Kortner, who was in Hollywood during the War, is presently directing Shakespeare’s “Henry IV” in Munich. He had been looking forward to his first postwar appearance in his native Vienna, he points out in his communication to Haeussermann, but does not care to do so, as long as Vienna fails to repudiate those responsible for certain “hideous anti-Semitic occurrences.”

The incidents that led to Kortner’s action involve German actress Kaethe Dorsch, who now appears in this city’s famed Burgtheater, prominent Austrian film director Franz Antel and Vienna Jewish drama critic Hans Weigel.
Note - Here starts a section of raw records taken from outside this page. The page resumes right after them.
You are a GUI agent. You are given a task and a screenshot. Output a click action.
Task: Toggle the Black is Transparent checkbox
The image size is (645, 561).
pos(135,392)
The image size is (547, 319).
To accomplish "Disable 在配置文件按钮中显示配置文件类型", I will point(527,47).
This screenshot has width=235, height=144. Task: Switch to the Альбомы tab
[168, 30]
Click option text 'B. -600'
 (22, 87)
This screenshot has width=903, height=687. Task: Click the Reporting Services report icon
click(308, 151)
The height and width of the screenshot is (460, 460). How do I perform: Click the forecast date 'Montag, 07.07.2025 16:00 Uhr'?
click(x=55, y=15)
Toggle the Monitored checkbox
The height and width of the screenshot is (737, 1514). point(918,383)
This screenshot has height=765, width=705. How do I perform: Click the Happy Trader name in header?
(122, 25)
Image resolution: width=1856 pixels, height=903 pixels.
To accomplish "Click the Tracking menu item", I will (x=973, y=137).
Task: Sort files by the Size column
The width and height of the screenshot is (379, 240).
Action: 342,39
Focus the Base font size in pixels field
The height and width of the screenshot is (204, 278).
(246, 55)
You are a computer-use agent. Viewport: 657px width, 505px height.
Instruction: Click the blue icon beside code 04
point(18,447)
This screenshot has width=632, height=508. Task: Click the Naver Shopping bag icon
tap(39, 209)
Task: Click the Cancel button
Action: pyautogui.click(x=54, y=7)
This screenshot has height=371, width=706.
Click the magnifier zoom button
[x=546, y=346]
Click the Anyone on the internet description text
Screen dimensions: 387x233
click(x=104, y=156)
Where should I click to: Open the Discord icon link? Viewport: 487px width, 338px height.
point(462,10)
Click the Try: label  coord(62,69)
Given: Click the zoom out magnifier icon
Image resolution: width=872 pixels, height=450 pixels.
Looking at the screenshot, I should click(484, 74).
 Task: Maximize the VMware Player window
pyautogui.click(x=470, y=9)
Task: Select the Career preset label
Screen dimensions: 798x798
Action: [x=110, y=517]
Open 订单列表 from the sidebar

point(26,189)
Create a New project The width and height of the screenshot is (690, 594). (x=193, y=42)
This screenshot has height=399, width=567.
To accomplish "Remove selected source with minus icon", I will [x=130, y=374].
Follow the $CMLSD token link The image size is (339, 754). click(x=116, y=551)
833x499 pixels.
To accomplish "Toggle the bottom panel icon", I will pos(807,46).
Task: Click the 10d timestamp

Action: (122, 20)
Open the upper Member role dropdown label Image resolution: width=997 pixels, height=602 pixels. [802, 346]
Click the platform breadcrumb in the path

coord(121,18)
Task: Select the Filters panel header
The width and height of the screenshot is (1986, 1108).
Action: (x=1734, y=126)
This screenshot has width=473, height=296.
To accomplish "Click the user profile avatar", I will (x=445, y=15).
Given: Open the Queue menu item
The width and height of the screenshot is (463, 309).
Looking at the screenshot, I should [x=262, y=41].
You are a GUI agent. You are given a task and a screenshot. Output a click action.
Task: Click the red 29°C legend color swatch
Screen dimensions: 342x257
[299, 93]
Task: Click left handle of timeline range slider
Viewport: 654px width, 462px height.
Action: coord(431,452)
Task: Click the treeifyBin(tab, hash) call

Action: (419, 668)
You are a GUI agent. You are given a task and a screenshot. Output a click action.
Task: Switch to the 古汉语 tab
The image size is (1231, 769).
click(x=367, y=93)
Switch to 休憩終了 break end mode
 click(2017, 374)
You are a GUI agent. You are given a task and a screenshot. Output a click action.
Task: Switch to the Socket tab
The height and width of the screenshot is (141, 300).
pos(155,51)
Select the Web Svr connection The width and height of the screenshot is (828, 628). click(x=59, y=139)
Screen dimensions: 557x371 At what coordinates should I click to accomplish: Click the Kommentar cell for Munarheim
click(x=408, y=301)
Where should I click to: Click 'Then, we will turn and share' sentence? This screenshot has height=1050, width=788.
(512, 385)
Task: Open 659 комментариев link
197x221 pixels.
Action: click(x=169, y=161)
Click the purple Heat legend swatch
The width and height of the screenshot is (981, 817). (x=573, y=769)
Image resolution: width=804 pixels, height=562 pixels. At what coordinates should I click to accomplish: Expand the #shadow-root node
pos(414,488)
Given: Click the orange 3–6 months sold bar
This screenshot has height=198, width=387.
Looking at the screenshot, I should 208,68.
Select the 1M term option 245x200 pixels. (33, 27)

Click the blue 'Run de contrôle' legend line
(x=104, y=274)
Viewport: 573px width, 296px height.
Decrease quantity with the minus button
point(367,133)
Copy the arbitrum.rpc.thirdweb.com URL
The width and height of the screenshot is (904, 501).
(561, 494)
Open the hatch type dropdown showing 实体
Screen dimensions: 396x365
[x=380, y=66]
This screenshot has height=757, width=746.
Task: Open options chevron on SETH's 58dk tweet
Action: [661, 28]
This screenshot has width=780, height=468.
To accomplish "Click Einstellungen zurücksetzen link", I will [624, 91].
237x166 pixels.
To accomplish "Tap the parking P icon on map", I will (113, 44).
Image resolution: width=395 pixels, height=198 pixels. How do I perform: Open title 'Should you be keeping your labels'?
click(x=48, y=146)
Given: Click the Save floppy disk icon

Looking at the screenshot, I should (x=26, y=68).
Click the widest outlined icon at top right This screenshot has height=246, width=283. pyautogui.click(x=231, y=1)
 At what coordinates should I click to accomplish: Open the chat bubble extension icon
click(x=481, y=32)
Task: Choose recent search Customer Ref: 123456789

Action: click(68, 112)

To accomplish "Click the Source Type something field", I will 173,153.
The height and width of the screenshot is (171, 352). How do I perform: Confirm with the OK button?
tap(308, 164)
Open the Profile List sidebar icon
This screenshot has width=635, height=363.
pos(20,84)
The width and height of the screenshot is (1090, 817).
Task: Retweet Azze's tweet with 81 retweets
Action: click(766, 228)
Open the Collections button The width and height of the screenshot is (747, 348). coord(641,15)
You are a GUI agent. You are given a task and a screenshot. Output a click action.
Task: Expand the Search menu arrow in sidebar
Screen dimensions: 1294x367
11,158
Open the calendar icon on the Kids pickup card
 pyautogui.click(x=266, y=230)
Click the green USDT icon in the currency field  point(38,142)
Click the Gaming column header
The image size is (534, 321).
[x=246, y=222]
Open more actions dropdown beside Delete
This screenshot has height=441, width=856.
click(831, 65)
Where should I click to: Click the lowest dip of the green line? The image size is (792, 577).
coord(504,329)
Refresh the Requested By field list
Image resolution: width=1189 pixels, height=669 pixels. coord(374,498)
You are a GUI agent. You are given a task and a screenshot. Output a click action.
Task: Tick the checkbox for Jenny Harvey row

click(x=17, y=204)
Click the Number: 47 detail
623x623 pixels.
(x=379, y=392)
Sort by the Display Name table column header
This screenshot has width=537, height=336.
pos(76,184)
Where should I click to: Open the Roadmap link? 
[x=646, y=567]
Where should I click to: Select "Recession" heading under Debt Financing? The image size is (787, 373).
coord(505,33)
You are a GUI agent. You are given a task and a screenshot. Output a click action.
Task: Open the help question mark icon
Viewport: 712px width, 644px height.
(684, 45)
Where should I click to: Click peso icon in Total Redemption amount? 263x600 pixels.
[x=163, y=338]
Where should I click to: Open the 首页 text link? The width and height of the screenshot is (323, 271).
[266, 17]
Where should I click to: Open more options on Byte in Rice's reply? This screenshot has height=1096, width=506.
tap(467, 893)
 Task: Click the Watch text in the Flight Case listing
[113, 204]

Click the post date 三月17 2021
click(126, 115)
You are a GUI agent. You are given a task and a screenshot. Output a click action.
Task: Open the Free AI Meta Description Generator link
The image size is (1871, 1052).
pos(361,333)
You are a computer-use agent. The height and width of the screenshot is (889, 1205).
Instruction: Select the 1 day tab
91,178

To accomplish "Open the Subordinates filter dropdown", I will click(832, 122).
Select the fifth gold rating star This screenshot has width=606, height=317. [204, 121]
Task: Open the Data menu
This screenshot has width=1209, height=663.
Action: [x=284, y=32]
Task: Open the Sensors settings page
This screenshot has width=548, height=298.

When the latter published an unflattering account of a performance by Miss Dorsch, she beat him and shattered his glasses.

Munich’s “Sueddeutsche Zeitung,” the most important daily in South Germany, insists that Miss Dorsch was influenced by neo-Nazi motivation in selecting Jewish critic Weigel for her assault. At any rate, the cast of the Burgtheater backed her up in extraordinary fashion, with veteran actor Raoul Aslan demanding that Vienna born Weigel be expelled from the country. Antel followed up the Dorsch uproar by publicly jeering at Weigel as a “repulsive Jew.” When challenged, he blustered defiantly that he was proud of being an “old Nazi.”

(In New York, Variety, show business trade newspaper, reported that Republic Pictures has Antel’s picture, “The Congress Dances,” for release. The report noted that Antel was still active in both Austrian and German film production.)

Kortner’s protest was directed against this climate of heedlessness and brought to a head the indignation voiced in some sections of the German press. In consequence, Antel has now been compelled to tender a full apology to Weigel, which the latter has accepted.